Question: If you do decide that a company's story really has changed, and you think the shares do look overvalued, how do you decide exactly when is the right time to pull the trigger and sell?
Coffina: That can be one of the hardest things for investors to do--recognizing when they were wrong and when it's time to move on. We need to be careful about what psychologists call "loss aversion," where investors often don't want to recognize a loss or admit that they're wrong. It could be very damaging to your wealth to stick with a company that's not quite what you thought it was just because you don't want to recognize that loss. You could end up with a much worse loss down the road.

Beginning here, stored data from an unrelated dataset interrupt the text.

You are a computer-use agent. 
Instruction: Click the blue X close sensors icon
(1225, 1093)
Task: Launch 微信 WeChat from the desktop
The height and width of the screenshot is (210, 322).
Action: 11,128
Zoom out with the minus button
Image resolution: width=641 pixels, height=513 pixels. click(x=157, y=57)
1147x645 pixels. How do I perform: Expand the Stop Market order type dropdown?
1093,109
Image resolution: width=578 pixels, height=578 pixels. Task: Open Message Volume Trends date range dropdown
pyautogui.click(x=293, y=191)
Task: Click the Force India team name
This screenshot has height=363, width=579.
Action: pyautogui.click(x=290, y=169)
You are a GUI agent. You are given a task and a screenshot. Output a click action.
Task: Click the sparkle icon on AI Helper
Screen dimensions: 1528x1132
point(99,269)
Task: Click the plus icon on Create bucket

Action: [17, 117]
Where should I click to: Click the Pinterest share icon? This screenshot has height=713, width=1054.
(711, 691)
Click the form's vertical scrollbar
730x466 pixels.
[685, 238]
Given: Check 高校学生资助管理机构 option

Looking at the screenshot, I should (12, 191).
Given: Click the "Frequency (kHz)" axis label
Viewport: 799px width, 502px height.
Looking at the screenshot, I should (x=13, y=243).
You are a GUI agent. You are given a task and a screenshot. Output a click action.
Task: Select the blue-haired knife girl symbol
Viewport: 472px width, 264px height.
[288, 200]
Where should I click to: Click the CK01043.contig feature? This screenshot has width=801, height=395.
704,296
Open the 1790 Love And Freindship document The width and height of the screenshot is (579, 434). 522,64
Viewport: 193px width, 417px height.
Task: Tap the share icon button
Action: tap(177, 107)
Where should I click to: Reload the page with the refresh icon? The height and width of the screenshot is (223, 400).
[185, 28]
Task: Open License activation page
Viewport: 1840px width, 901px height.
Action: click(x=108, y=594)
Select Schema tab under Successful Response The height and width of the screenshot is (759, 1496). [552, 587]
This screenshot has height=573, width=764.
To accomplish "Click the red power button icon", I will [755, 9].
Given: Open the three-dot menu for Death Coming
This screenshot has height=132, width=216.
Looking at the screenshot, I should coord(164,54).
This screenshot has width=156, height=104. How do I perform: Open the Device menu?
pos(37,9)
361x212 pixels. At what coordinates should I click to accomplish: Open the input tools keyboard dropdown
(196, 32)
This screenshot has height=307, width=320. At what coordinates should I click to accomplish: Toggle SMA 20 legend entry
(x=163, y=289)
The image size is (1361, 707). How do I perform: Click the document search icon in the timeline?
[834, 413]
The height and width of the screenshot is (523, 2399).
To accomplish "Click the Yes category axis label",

I think the availability of alternatives is really the key variable here. Every investment decision is relative. When you decide to own one stock, you're also deciding not to own any number of other stocks, cash, bonds, options, or whatever else. If we have a better opportunity, then that is the best time to sell and put that capital to work in something better. For a company with a deteriorating competitive position that could be worth less in the future than what it's trading for today, you'll be better off in cash today than recognizing that loss later.
The good news is that there are almost always opportunities in the market somewhere. Even if your stock is trading slightly below fair value, if you can find another stock trading at an even deeper discount to fair value or a higher-quality business, a business that is more likely to increase in intrinsic value over time, it can make sense to make that trade.
Question: We've talked a lot about businesses where the story isn't working out. But there are also some instances where the company may still be performing very well, but the stock price has really run up and the market has unrealistic expectations. How do you think about those situations, where you still think the business is great, but the valuation has gotten away from you? When is the right time to sell those?
Coffina: Those are very tough situations as well. Warren Buffett says that his favorite holding period is forever. He would rather never sell the stocks that he owns, but there can be circumstances where even a great business--one that is growing its intrinsic value, reinvesting capital at high rates of return, growing earnings, growing dividends, and so on--gets to be overvalued just because investors are too excited about the name.
I think this is where the Morningstar Rating for stocks comes into play. If a stock is rated 1 star, that would be a good time to consider moving on to other opportunities. And again, it comes down to relative valuations. If you have one great business trading at a 30% premium to fair value and another of equal quality trading at a 10% discount to fair value, that could be a good trade to make.
But that said, investors never really need to feel obliged to sell a high-quality stock. You don't need to ever sell to have very good returns in the market, and the reason is that fair value estimates tend to increase over time. Great companies tend to grow earnings and raise their dividends and so on, which means that a very high-quality company is likely to be worth much more five and 10 years from now than it is today.